**WRITTEN REQUEST A**
Answer each question about the passage on collapse models and quantum field theory, one per line:
(i) Whose latest blog post does the writer respectfully disagree with?
(ii) What form does the writer's reformulation of QFT take?
(iii) What prevents canonical quantization of a theory with higher derivatives in the Lagrangian?
**WRITTEN REQUEST B**
Please write the next few sentences of the passage on collapse models and quantum field theory, picking up after its last sentence.

++++ READING PASSAGE

To my mind, this has important implications for QFT and collapse models. First, for collapse models, one might want to slightly reconsider the efforts that have been invested in phenomenology (and thus I must respectfully disagree with the latest blog post of Sabine Hossenfelder, where she advocates for more phenomenology in this context: I think this time we need a bit more “talk” before.). Indeed, if collapse can reasonably be hidden in existing sectors of the Standard Model, it means that the effects we currently consider to be typical signatures of collapse just come from peculiar choices of non-relativistic models. Collapse models really can be seen as an interpretation of quantum theory (where interpretation is taken in the slightly improper sense it has nowadays, that is as a complete theory underlying the operational formalism of quantum theory without modifying its predictions, insofar as the latter are well defined).

One the QFT front this may also give interesting things. The reformulation of QFT I obtain takes the form of a statistical field theory on $R^4$, that is I have a probability measure (or an object that is formally a probability measure) and the field that one draws from this distribution can be considered to be all there is: it is the final output of the theory (and then, further analysis yields the operational prediction rules, but the latter are not primitive). The nice thing with a probability measure, and more generally about a theory that gives dynamics for “stuff”, is that it can be modified at will without becoming logically inconsistent. This is to be contrasted with an operational framework that may become self contradictory after the slightest modification. Why is this helpful for QFT? Because of the need for regularization. QFT nastily diverges. This is why one usually does computations with a regularization framework before sending the cut-off to infinity (which then requires to redefine the parameters and renormalize the theory, but renormalization is something in spirit that is very different from regularization). But why can’t we just consider regularized theories right from the start, say that they are the real thing, and then just say the cut-off is far so we devise approximation schemes to compute predictions? In this picture, renormalization would then simply be a method to relate the bare parameters of the model to what one measures, without any “fundamental” character. The issue is that, to my knowledge, regularized QFTs are never QFTs. To regularize a QFT one needs to cut the higher momenta. This can be done by putting a lattice (as in Lattice Gauge Theory), but then it’s neither a field theory nor a Lorentz invariant theory. To cut higher momenta in a covariant way, one would typically need higher derivatives in the Lagrangian. But because of Ostrogradsky’s instability, one cannot canonically quantize the corresponding theory. It is nowadays popular to say that QFTs are effective theories as a way to explain out the issues one usually encounters in the UV (such as the Landau pole of QED). However a QFT cannot be the effective theory of its regularized version as the latter cannot be fundamental. This explains (a small part) of the appeal of String theory that does have a UV cut-off without the need to break invariances.

++++++++
++++ SUPPLIED MATERIAL

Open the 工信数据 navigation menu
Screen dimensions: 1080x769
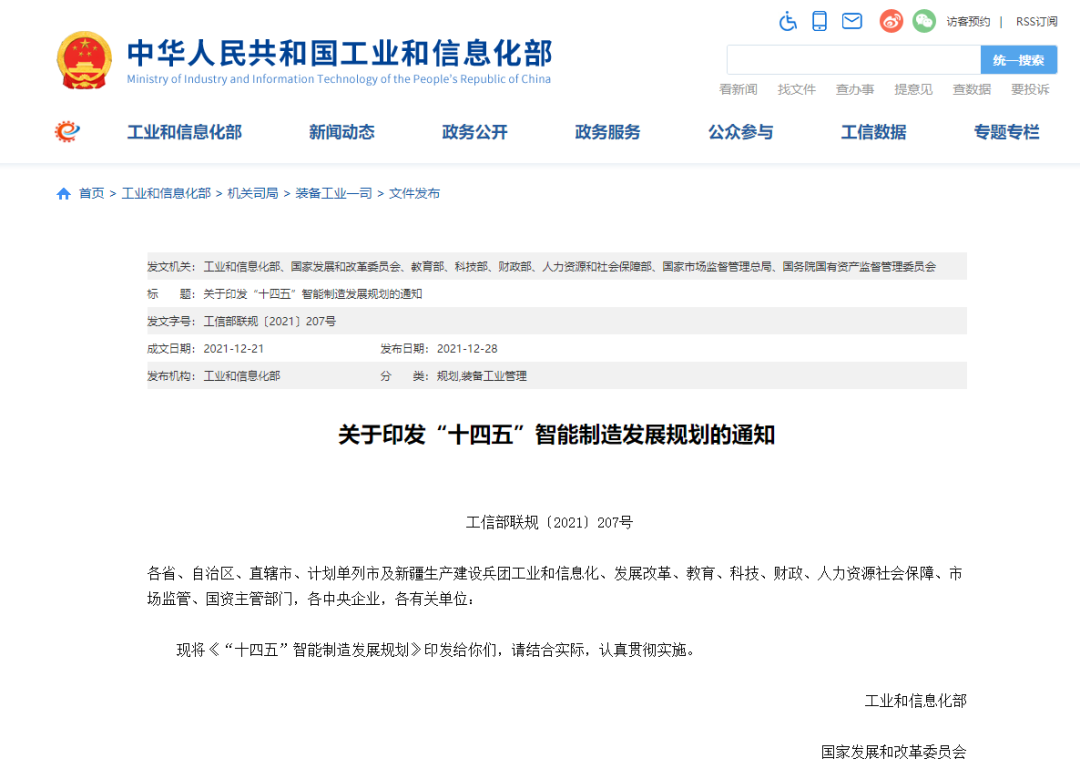(872, 131)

++++++++

**ANSWER A**
(i) Sabine Hossenfelder's.
(ii) A statistical field theory on R^4.
(iii) Ostrogradsky's instability.

**ANSWER B**
Once QFT is defined as a classic probabilistic theory of fields, regularization is a perfectly legal thing to do. Cutting-off covariantly the highest momenta in the propagators, say by Pauli-Villars regularization, can be done at the fundamental level. In this new formulation, a regularized QFT is a QFT, and a thus a possible well defined foundation of physics.

Of course the draft is just of first exploration of this idea and I don’t want to hide the technical difficulties that are still in the way. There is certainly still a lot of stuff to be done, especially at the quantitative level, to know how fast exactly the reduction of superpositions through the collapse mechanism occurs. The level of mathematical well definiteness of the objects used in the theory, even after regularization, certainly needs to be discussed thoroughly as well. Nevertheless, I remain very happy about this result as it seems to me that it opens a whole range of new possibilities.

update 9/02/2017: I have put a newer version of the draft. I had made a mess in the functional integral representation trying to be clever with sources so I have now rewritten everything in terms of asymptotic fermionic states. Hopefully, it now makes more sense.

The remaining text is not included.